The public were outraged by Dr. Burke’s reprieve, when fellow ‘murderer’ Richardson went to the gallows. The general consensus was that it was class distinction. Richardson was from a working class background whereas Burke was ‘educated’ in the eyes of the public, certainly those of Barnsley. The outrage was so great that the Home Secretary felt the need to comment of the sad affair.

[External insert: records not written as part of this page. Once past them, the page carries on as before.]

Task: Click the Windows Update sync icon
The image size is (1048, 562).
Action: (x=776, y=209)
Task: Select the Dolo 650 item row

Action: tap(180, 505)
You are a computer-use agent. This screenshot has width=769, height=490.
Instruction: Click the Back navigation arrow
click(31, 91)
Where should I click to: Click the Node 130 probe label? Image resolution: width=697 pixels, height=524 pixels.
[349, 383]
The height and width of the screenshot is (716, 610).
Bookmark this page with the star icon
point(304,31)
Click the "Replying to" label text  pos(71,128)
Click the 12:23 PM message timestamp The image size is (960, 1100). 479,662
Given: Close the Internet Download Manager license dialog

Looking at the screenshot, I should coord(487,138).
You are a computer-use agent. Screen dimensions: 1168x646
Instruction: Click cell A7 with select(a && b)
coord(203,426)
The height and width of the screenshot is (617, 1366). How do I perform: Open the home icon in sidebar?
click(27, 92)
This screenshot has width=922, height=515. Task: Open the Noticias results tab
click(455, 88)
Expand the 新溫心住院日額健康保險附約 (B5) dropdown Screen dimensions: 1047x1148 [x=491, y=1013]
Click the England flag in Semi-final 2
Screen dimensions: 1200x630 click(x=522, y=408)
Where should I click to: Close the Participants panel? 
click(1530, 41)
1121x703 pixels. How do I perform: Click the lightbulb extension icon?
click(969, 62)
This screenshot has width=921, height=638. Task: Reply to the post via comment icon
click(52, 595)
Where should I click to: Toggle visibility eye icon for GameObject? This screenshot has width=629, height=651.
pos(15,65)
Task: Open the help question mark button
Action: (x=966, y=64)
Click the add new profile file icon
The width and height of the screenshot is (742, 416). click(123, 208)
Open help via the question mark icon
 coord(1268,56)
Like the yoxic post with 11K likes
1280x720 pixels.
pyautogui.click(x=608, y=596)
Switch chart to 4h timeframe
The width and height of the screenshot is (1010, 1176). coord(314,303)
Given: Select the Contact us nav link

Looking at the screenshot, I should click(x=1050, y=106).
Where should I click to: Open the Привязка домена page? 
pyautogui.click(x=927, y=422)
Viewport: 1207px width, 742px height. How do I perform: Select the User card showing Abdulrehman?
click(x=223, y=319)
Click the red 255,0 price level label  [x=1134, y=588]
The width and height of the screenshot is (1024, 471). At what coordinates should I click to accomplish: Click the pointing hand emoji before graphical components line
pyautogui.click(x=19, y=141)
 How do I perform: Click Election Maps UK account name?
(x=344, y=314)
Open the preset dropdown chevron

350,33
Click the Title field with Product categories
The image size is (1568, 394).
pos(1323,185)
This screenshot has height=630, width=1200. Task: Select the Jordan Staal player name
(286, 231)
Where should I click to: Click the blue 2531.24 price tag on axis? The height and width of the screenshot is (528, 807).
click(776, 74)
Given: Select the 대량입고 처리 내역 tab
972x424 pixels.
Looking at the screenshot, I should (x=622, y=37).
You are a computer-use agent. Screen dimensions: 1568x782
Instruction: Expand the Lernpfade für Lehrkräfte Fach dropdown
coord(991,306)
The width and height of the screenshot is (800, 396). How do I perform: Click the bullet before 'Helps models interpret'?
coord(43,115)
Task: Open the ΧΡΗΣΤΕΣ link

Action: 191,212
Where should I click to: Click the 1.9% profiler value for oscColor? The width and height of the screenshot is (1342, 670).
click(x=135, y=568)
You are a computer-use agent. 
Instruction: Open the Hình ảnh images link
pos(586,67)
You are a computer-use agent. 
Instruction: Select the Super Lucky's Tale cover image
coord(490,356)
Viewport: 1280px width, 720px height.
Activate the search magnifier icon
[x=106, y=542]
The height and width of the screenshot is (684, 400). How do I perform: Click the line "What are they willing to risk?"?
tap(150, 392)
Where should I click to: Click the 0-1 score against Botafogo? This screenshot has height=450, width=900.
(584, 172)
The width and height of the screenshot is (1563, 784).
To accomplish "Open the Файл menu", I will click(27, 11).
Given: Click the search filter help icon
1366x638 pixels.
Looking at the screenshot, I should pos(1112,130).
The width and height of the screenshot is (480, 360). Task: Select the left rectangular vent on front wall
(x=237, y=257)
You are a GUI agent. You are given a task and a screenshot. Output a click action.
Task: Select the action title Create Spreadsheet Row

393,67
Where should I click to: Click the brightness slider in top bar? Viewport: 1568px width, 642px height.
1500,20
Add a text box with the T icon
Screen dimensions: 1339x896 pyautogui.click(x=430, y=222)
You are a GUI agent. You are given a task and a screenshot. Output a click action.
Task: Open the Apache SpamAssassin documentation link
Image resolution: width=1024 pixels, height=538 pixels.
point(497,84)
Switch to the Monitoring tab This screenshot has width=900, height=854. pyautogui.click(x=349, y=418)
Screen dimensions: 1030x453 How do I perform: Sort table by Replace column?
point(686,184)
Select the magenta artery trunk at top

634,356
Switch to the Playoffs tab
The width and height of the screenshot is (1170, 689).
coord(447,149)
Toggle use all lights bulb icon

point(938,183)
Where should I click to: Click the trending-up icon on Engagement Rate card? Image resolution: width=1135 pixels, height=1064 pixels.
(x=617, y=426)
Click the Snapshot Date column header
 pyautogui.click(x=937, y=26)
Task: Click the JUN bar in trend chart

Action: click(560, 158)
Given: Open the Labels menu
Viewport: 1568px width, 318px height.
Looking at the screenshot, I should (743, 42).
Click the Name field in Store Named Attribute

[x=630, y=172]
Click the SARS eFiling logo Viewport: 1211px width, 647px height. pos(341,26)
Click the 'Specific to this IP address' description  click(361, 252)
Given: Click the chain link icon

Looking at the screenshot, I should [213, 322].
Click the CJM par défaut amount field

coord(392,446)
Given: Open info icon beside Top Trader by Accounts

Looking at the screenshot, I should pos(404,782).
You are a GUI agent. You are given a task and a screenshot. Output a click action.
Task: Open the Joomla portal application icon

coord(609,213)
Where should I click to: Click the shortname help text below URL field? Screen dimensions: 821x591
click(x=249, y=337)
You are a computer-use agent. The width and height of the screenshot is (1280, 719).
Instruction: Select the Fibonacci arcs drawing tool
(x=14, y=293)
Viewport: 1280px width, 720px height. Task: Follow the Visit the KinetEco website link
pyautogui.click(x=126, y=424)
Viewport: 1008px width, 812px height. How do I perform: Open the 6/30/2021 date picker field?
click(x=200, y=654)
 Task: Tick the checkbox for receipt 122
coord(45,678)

It was clear at the time that Dr. Burke had a drink problem, but was not deemed insane. Less than a decade late 1897 Dr. George Wilson wrote:
“Intoxication to the ordinary observer, is loss of self-control; to the physician, it is the physiological effect of alcohol on the brain. Usually, drunkenness is merely regarded as a vicious habit; scientifically, it is a reduction of mental capacity due to deterioration of the brain tissue.“
Dr. Burke’s half-brother Rev. H. M. Kennedy made the case that insanity ran in Dr. Burke’s family, but did not elaborate. The public did not believe that he was insane, drunk maybe but not mentally ill. In the below letter to the Sheffield Independent of June 8th 1888, E A Rymer of Monk Bretton could not believe that as a doctor over three large collieries and hundreds of patients under his care that he never appeared insane to any of them. There may have been a grain of truth in that, as he would have hid his drinking until it got to the point that he could not stop and hired a locum doctor to look after his patients.
His fellow doctors, who signed the petition were of the opinion that he was, ill weak and suffering from depression at the time of the shooting of his daughter. He as a physician understood his illness but not enough to prevent the sad episode from unfolding.